Tips to rapidly scale Deep Learning research.
Deep learning research done wrong can be extremely expensive in terms of computation and time. In addition, it could also hurt the environment. A poorly structured deep learning project might involve:
Write some code.
Wait for something to fail.
Fix and repeat.
This process slows down progress and wastes resources. However, this process is often hard to break as a developer because it feels productive. The dopamine hit from solving an issue is addictive and the time spent waiting for the model to finish training feels like work. The way around this is to design a more efficient process.
The following practical time-tested tips will decrease ramp-up time for new projects and enable projects to scale across a large team efficiently.
1. Use a battle-tested boilerplate.
Investing in good boilerplate code is essential in scaling across multiple projects and teams. Boilerplate code reduces developer overhead by allowing them to focus on the tasks that provide the most value while removing some of the expensive pitfalls that one would commonly face. Time-wasters like duplicating code, refactoring a project, or debugging are tasks that should be reduced as much as possible. Most of the sanity-tests discussed below can be incorporated as unit tests in the boilerplate code, which will save a ton of time and resources as the company/team scales.
2. Load and save one checkpoint before training.
There’s nothing worse than training a model to convergence only to find that there’s a bug in the model persistence code. Testing the checkpointing code after a few iterations of training reduces the likelihood of running into such errors. While doing this, there are a few things to check.
All the variables needed to restart training (epoch, learning rate, optimizer state, etc.) are saved.
The right checkpointing scheme is used (e.g. lowest loss, latest checkpoint, min top-k acc, etc.)
The model is exported to CPU mode to prevent tightly coupling the model to a specific hardware configuration.
Model and weights are not tightly coupled.
3. Validation before training.
In a similar vein to the point above on checkpoints, it's a good idea to check that the validation code works and produces sensible results before running the training loop. This ensures that your program doesn’t crash after the first epoch and that the statistics you’re tracking are correct.
Another good thing to check is that the randomly initialized model produces near-chance probabilities.
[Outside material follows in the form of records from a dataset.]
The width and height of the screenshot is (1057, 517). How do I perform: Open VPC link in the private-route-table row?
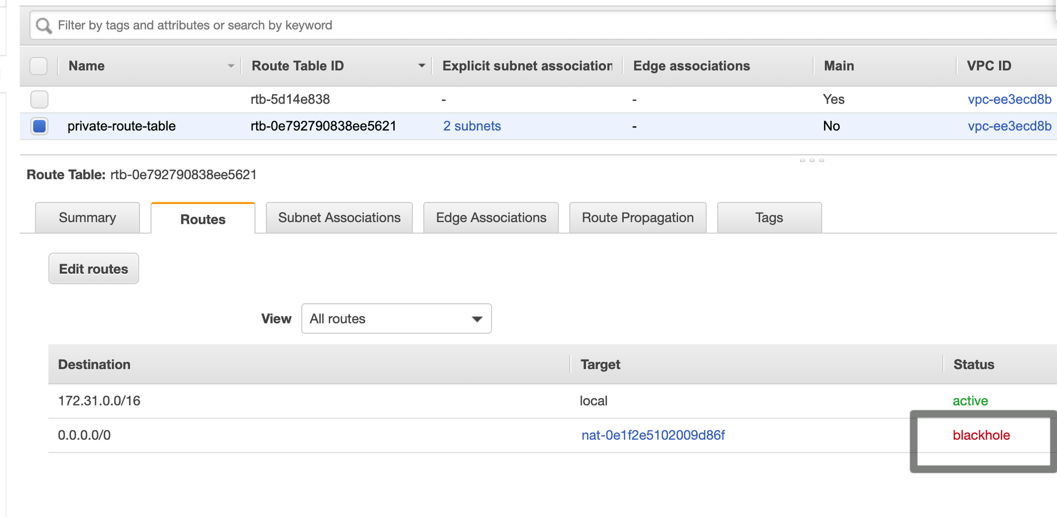tap(1009, 126)
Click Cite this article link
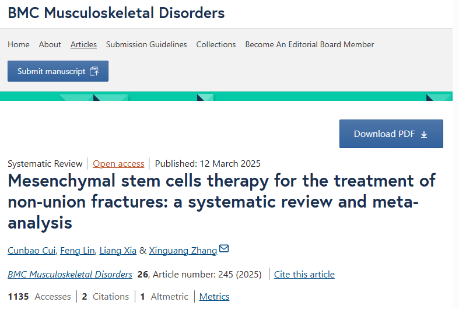459x309 pixels. pyautogui.click(x=304, y=274)
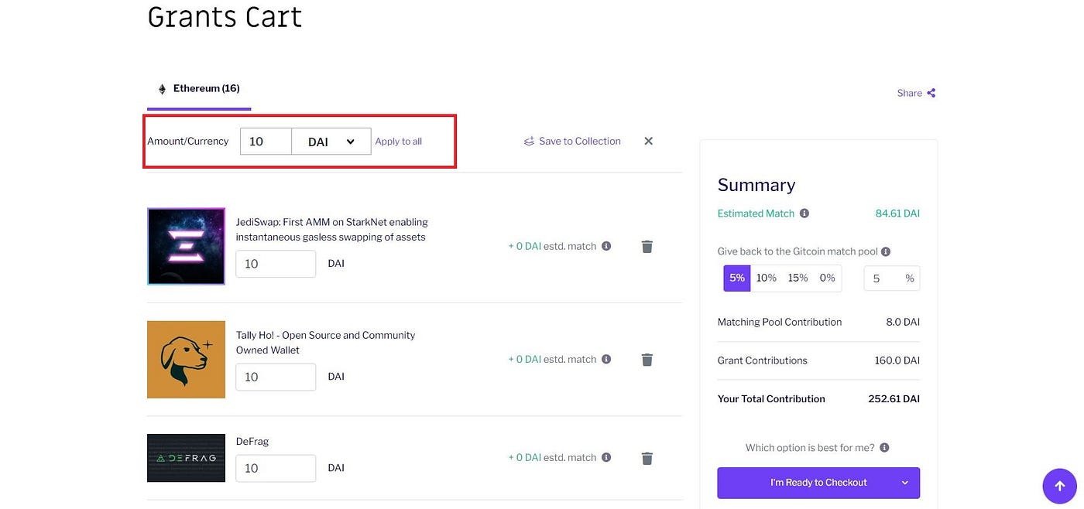Click info icon beside Gitcoin match pool
This screenshot has height=509, width=1084.
886,251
In the case of a 10-class classification task, the Cross-Entropy loss value should be around ln(10) ~ 2.3026. This ensures that you’re tracking an unbiased metric.
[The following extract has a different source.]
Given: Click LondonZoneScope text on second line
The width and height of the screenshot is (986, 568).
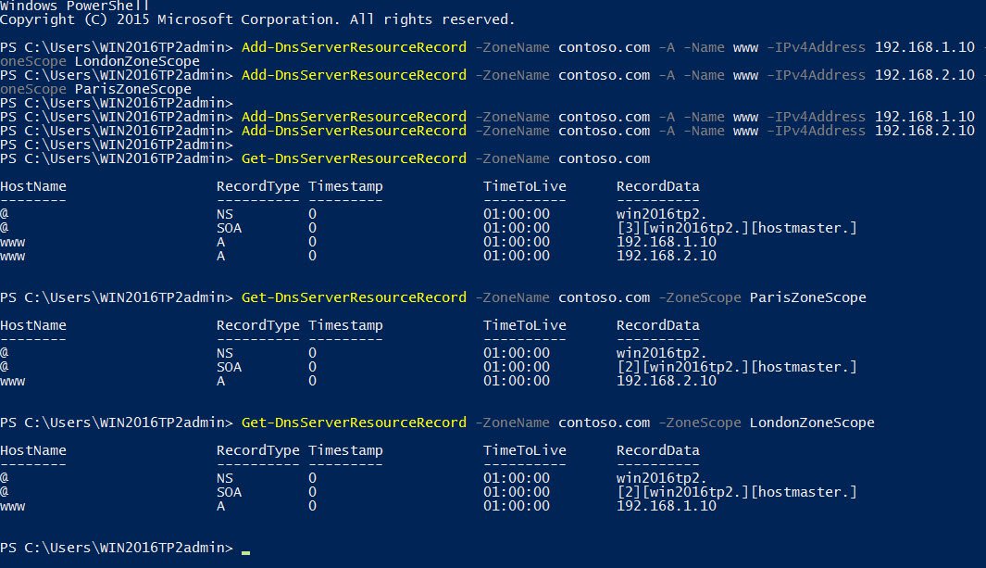Looking at the screenshot, I should [x=137, y=61].
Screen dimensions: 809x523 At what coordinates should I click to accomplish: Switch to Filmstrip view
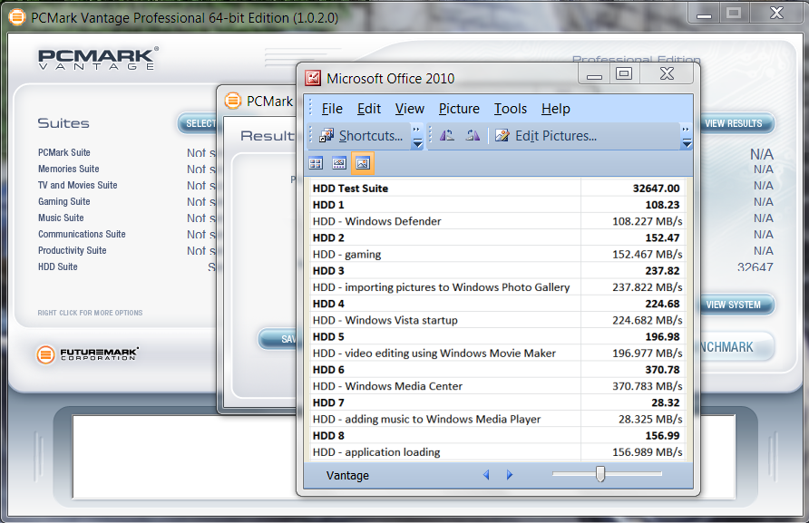(x=339, y=164)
4. Overfit to a single batch of data.
Overfitting at the start ensures that that the data is well-conditioned, the model is of sufficient capacity and the optimization code is correct. Its often hard to spot errors after a few iterations on a large training set and the errors can be quite subtle. Overfitting once before training allows one to be confident about interpreting the curves during training.
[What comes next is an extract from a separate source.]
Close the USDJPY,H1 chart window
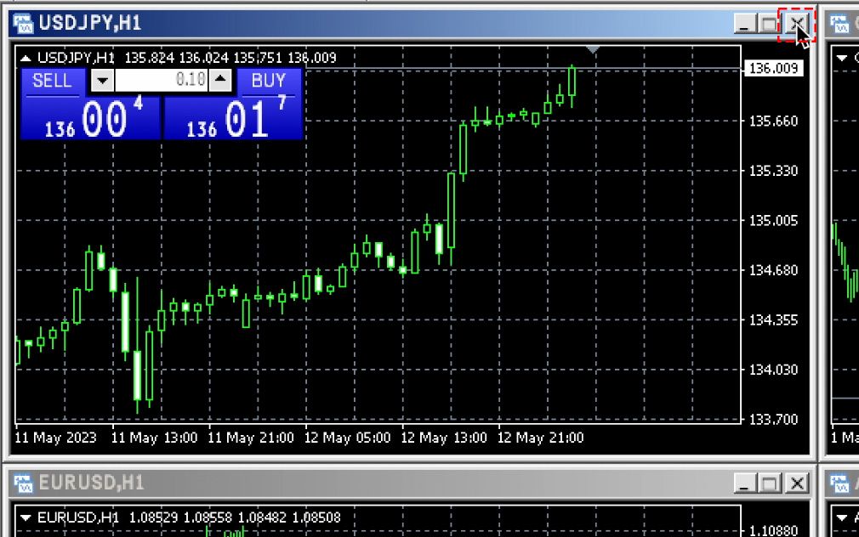The image size is (859, 537). click(796, 25)
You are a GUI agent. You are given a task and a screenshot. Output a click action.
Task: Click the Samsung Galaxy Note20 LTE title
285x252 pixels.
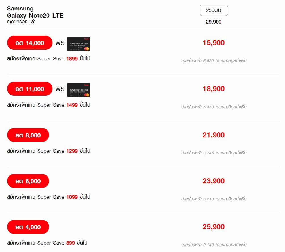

5. Set a consistent random seed.
There are several components in a training pipeline that rely on a random number generator. These may include weight initialization, optimization, data augmentation, training curriculum, etc. In order to enable reproducibility and fair benchmarking, it's a good idea to explicitly set the random seed to some constant value that’s persisted with the checkpoint. Note that GPU or asynchronous execution can be non-deterministic and should be accounted for.
6. Config files instead of argument parsing.
Quite a few popular deep learning projects use the arg parser to input experimental options. This makes it a lot harder to track and reproduce experiments. A much better option would be to stick to configuration files and read the options from them. Use enums wherever possible and try to limit the use of strings to names and paths.
7. Stop experiments early.
Use Tensorboard or equivalent visualization dashboard. If an experiment is performing worse than a previous benchmark, in most cases, that’s a sufficient signal to stop the experiment. This speeds up iteration time and allows you to focus on creating more value. If applicable, it also helps to use a conservative early stopping criterion that ends the experiment when there is no more progress.